At a press conference after the decision meeting on the 14th, Governor Kazuo Ueda said, "The recent yen depreciation is a factor in rising prices, and we are closely monitoring the policy operating environment." He also mentioned that "we need to be aware that the impact of exchange rate fluctuations on prices is increasing compared to the past." Even after deciding to lift the 'emergency monetary easing' at the March meeting, the yen continued to depreciate as he emphasized that "the easing situation will continue for the time being." Following the April meeting, Governor Ueda's remarks were interpreted as condoning the yen's depreciation, leading to a sharp drop in the yen's value to 160 yen per dollar. This was a major factor that prompted the Ministry of Finance and the BOJ to intervene in the foreign exchange market for a total of 9.7885 trillion yen.
Since meeting with Prime Minister Fumio Kishida at the Kantei (Prime Minister's Office) on May 7th, Governor Ueda has revised his statement to "closely monitoring the yen's depreciation." The market had expected that the BOJ would finalize a plan to reduce government bond purchases at this meeting and raise interest rates at the July meeting. Governor Ueda explained that the reason for postponing the plan to reduce government bond purchases was that he "wanted to carefully make a decision after listening to market opinions." However, Nobuhiro Kimura, an economist at Nomura Research Institute, speculated that "it was because all the factors are in place and there is a risk of the yen depreciating further."
The Federal Reserve (FRB) maintained its policy interest rate at the Federal Open Market Committee (FOMC) meeting on the 12th and revised its forecast for the number of interest rate cuts this year from three to one. It appears that the yen's depreciation trend will be difficult to reverse unless the US lowers interest rates. Kimura said, "The BOJ likely wanted to maximize the yen-depreciation suppressing effect until the US lowers interest rates."
Among the cards the BOJ holds, raising interest rates is the most effective in mitigating the yen's depreciation. However, raising interest rates also has a negative impact on the economy, such as increasing mortgage interest rates and corporate funding. The revised real GDP (seasonally adjusted) for the January-March quarter showed a 1.8% annualized decline. For the April-June quarter, there are negative factors such as production halts due to Toyota Motor's fraudulent certification of emissions, and it is difficult to say that the current economy is strong. A former BOJ official said, "If we can't raise interest rates and are asked to respond to the yen's depreciation, we're at a dead end. We will have to accept raising interest rates sometime."
The key is when to make that decision. Governor Ueda has indicated that he will consider further interest rate hikes if a virtuous cycle of wages and prices is confirmed, and also mentioned at the press conference on the 14th that raising interest rates in July is "certainly possible." However, not many people take this literally. Among market participants, the dominant view is that "it is difficult to simultaneously reduce government bond purchases and raise interest rates," and that interest rate hikes will be delayed until September or later.

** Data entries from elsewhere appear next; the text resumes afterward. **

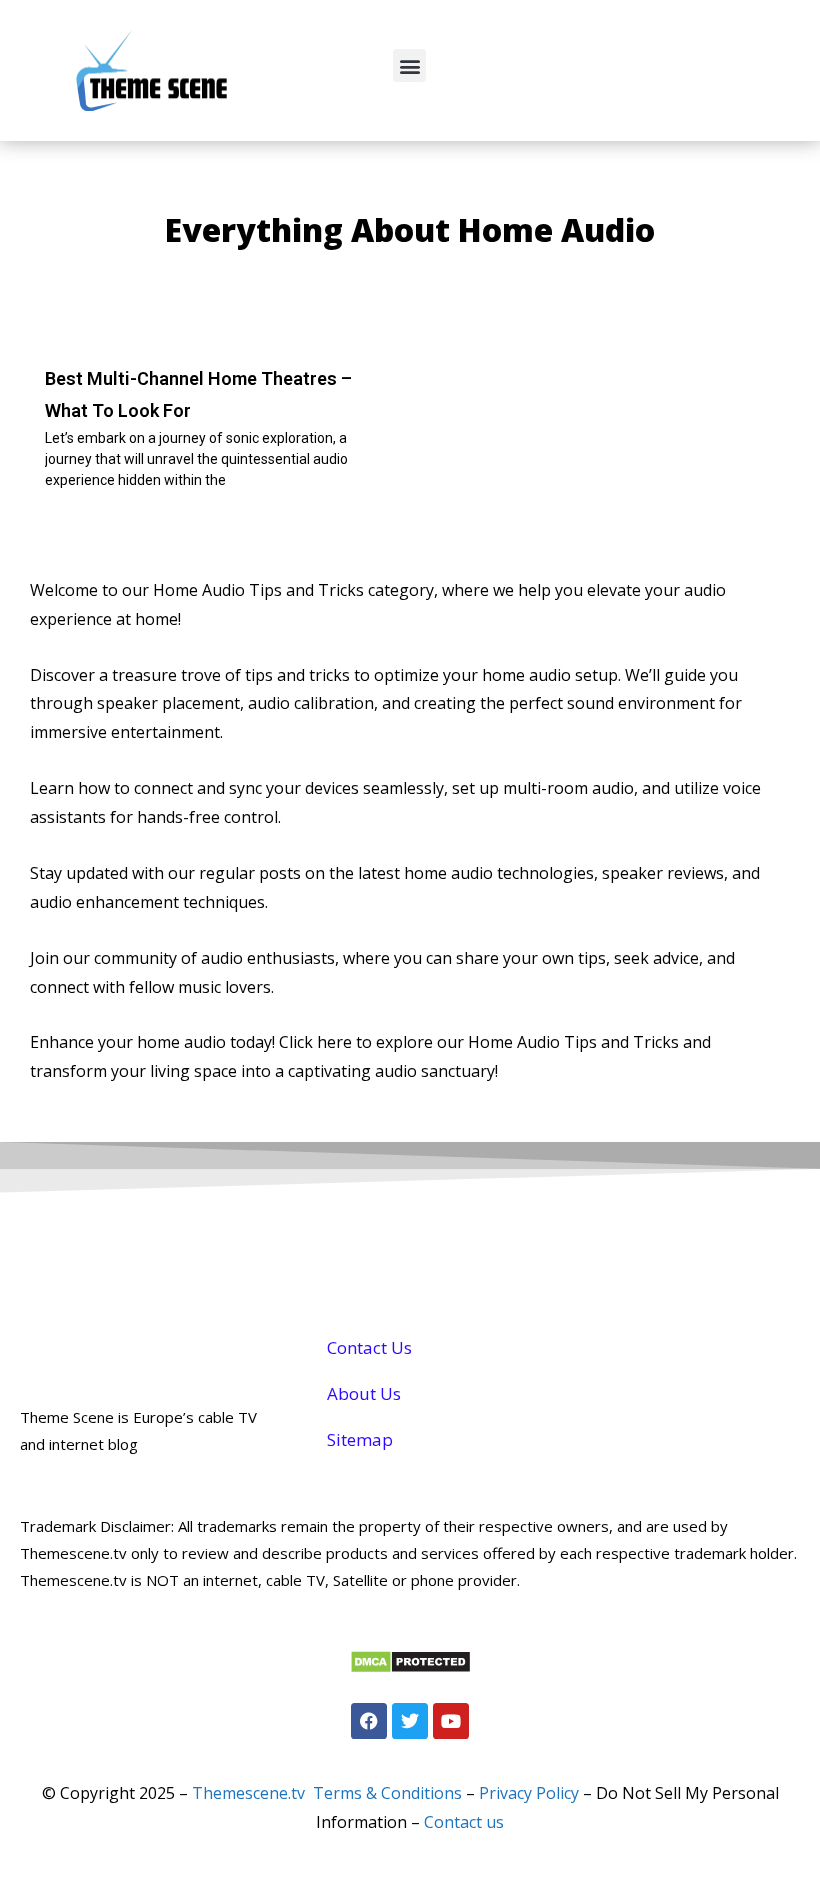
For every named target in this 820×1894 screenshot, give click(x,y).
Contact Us (369, 1347)
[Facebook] (369, 1721)
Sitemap (360, 1439)
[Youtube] (451, 1721)
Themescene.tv (248, 1793)
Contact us (464, 1822)
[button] (409, 65)
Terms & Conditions (387, 1793)
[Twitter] (410, 1721)
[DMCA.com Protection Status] (410, 1667)
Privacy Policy (529, 1793)
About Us (364, 1393)
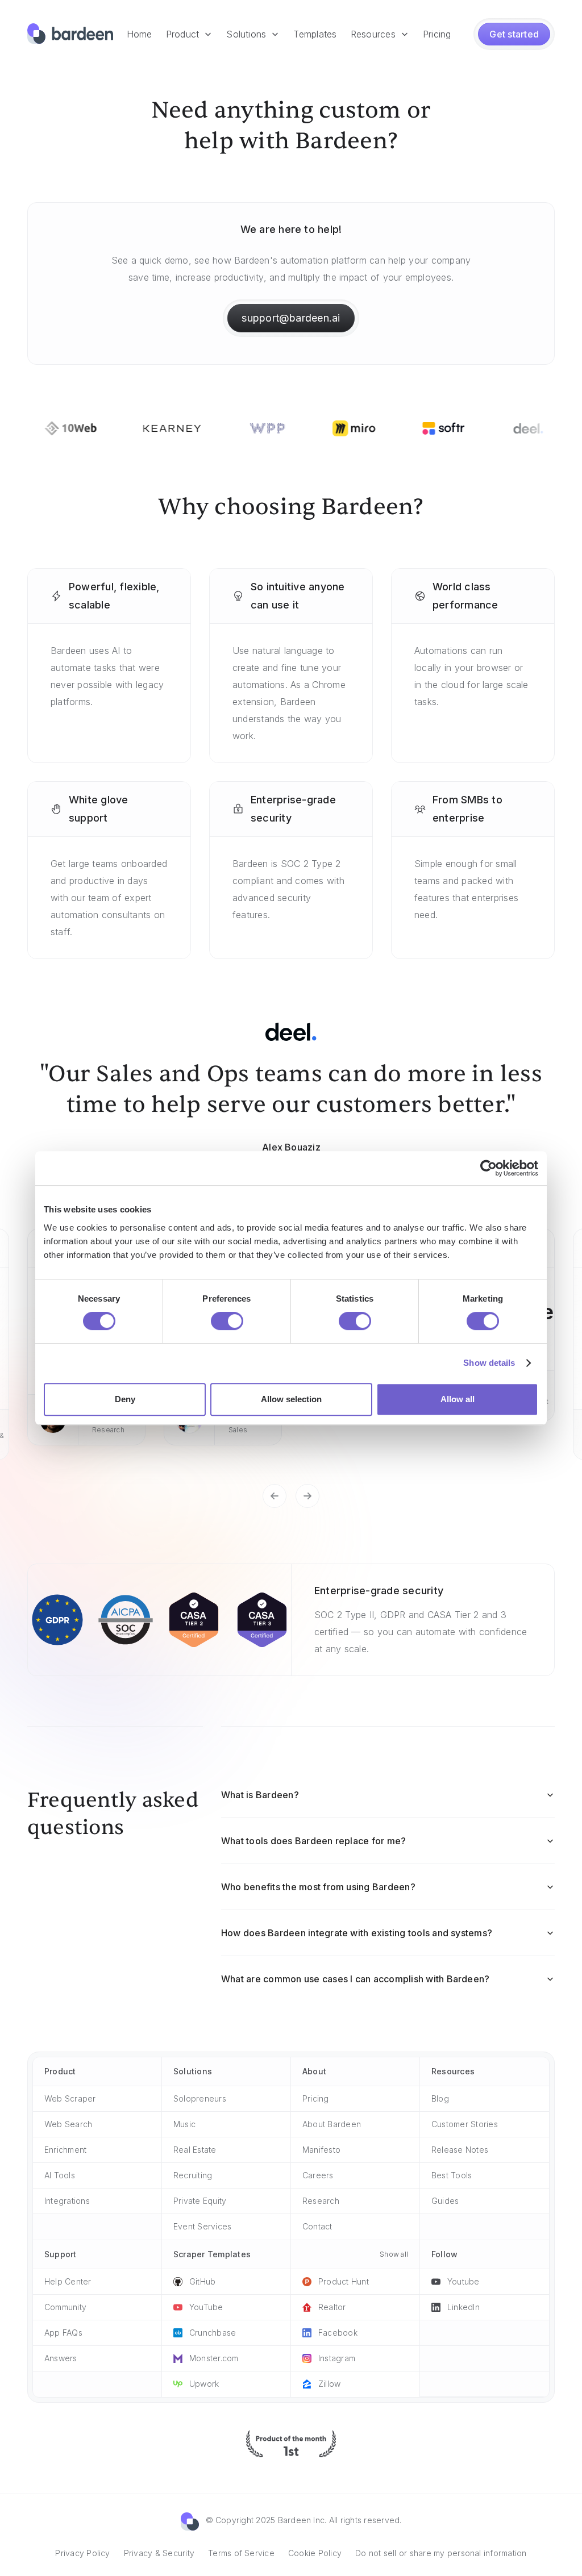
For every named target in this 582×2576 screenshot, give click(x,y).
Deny (125, 1399)
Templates (314, 34)
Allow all (457, 1399)
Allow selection (291, 1399)
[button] (189, 34)
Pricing (437, 34)
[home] (70, 34)
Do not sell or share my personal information (441, 2553)
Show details (489, 1363)
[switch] (227, 1321)
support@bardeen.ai (291, 318)
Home (139, 34)
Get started (514, 34)
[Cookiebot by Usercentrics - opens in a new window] (488, 1168)
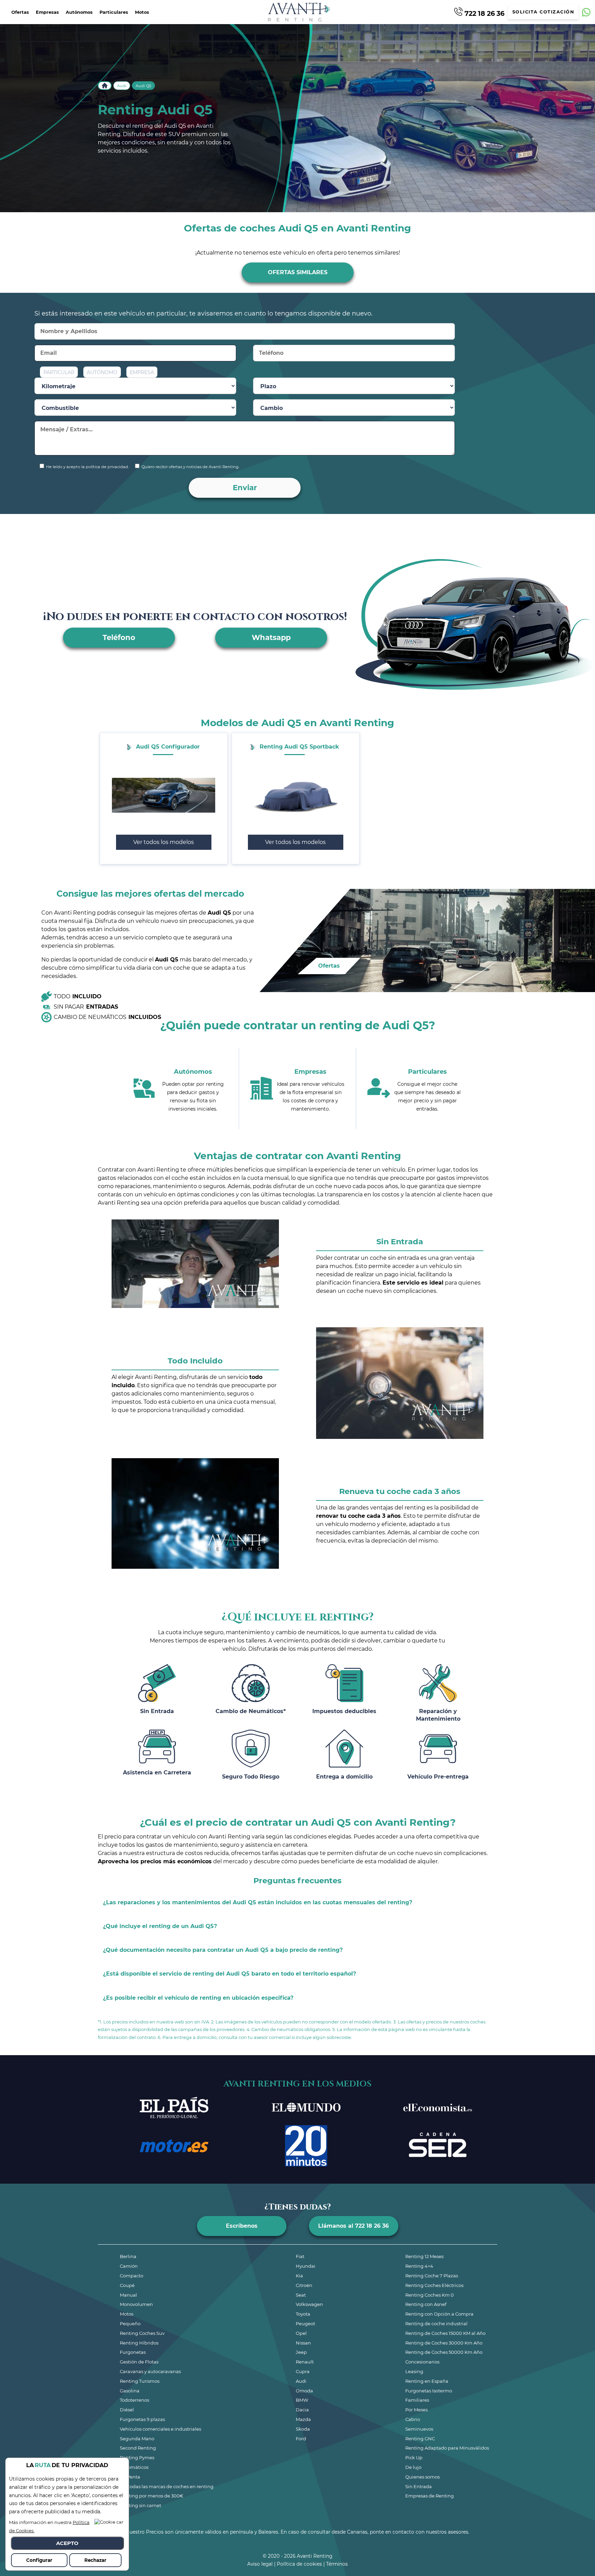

Meanwhile, opinions among experts differ on the impact of the BOJ's reduction in government bond purchases on the market. Some experts predict that a reduction in the scale of government bond purchases could lead to a rise in long-term interest rates, while others analyze that the impact of the BOJ's policy on the market will be limited. It is necessary to continue monitoring the BOJ's future policy direction and market reactions.